Latin Amerika’nın iki önemli ülkesi olan Arjantin ve Bolivya’da geçen hafta genel seçimler yapıldı. Arjantin’de önceki seçimde sağ popülist dalganın bir uzantısı olan Macri kaybederken, Bolivya’da solcu Başkan Morales yeniden seçildi. Peki bu iki seçim, son dönem bölgede artan sağın yükselişinin sona erdiğinin, solun ise yükselişe geçtiğinin bir göstergesi olabilir mi?

Öncelikle Arjantin’den başlayalım. Geçen hafta bahsettiğimiz üzere, Latin Amerika’da 2019 yılının başından itibaren, neoliberal ekonomi politikalarına karşı halkların direnişleri başlamıştı. Ülkemizde en çok Şili dikkat çekse de, Ekvador, Honduras, Haiti gibi ülkelerde de büyük başkaldırılar gerçekleşti.
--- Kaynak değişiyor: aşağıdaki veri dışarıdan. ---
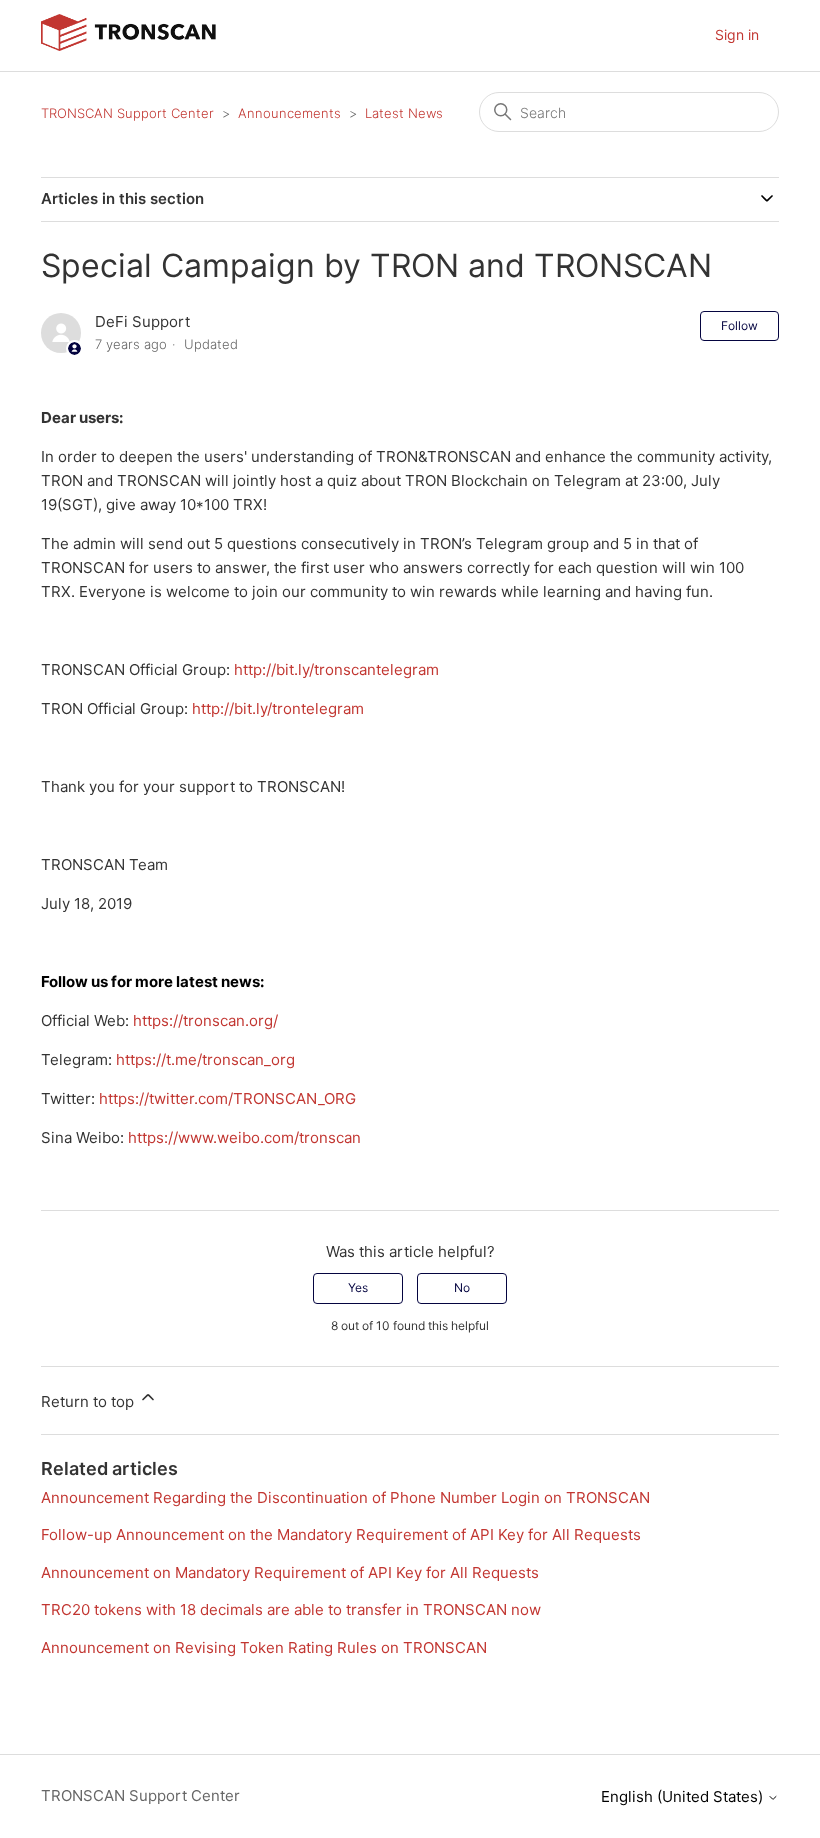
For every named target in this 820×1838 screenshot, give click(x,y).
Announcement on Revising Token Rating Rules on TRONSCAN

Bunun yanı sıra Latin Amerika’da son iki yılda oldukça fazla sayıda seçim yaşandı. Arjantin’de ise, sağcı Devlet Başkanı Mauricio Macri 2015’teki seçimlerde, Brezilya’daki Jair Bolsonaro, Ekvador’daki Lenin Moreno, Şili’deki Sebastián Piñera gibi türevlerinden daha erken iktidara geldi. 27 Ekim Pazar günü yapılan seçimlerde ise, yeniden Peronistler iktidara geldi. 

PERONİZM NEDİR?

Federico Finchelstein “Faşizmden Popülizme” kitabında Peronizmin Latin Amerika’ya özgü ilk popülizm örneği olduğunu dile getirir. Peronizm, adını 1943’de sağcı Ramón Castillo hükümetini deviren askeri cunta içinde çalışma bakanlığı, 1944’te savaş bakanlığı yapan ve daha sonra 1946’da yapılan seçimlerde başkan seçilen Juan Domingo Perón’dan alır. Peron, askeri cuntada çalışma bakanlığı yaptığı dönemde sendikalarla yakın ilişkiler kurmuştur. 1930’larda İtalya’da askeri ataşelik yapan Perón, faşistlerin de yükselişini yakından izlerken, onlara olan sempatisini de saklamamıştır. 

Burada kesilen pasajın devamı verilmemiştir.